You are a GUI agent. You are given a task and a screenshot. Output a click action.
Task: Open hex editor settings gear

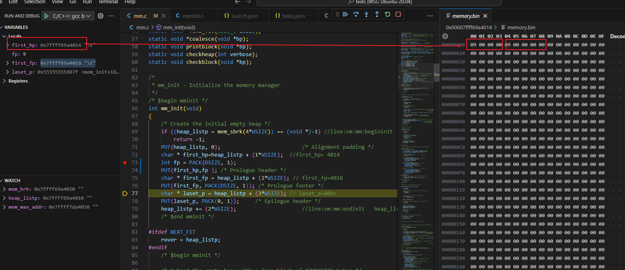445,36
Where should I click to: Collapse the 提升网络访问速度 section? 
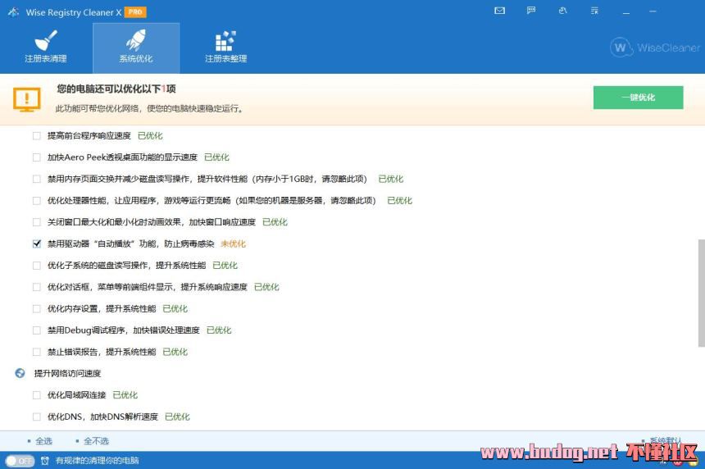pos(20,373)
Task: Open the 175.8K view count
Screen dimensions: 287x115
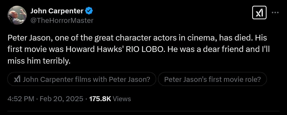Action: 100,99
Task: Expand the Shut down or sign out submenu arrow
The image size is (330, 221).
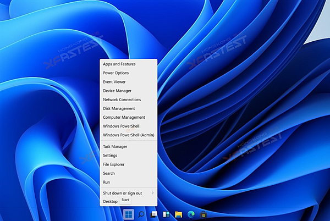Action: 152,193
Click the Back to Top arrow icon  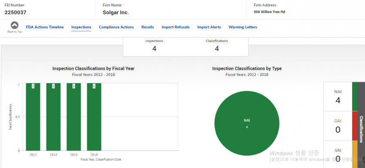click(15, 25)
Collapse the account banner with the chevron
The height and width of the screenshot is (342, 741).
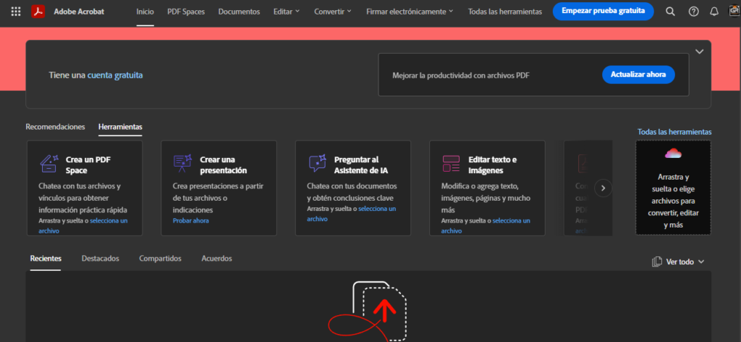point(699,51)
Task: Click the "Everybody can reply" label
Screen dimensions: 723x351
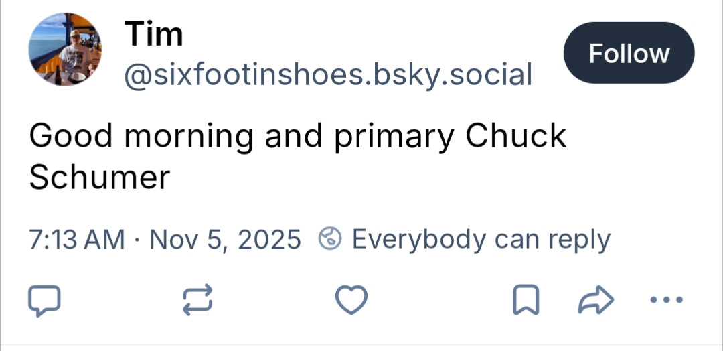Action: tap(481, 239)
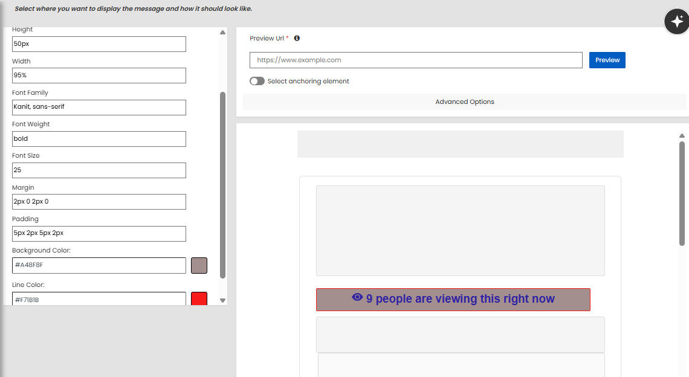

**What you should do:**
Convert the data above, starting at the beginning and ending at the line containing "Action: 152,193", into a two-column CSV headed instruction and coordinates. Each text and its answer go in one row, with every field quoted, line breaks replaced by spaces, and the pictures left out.

**Task response:**
instruction,coordinates
"You are a GUI agent. You are given a task and a screenshot. Output a click action. Task: Open hex editor settings gear","445,36"
"Where should I click to: Collapse the 提升网络访问速度 section?","pos(20,373)"
"Task: Open the 175.8K view count Screen dimensions: 287x115","Action: 100,99"
"Task: Expand the Shut down or sign out submenu arrow The image size is (330, 221).","Action: 152,193"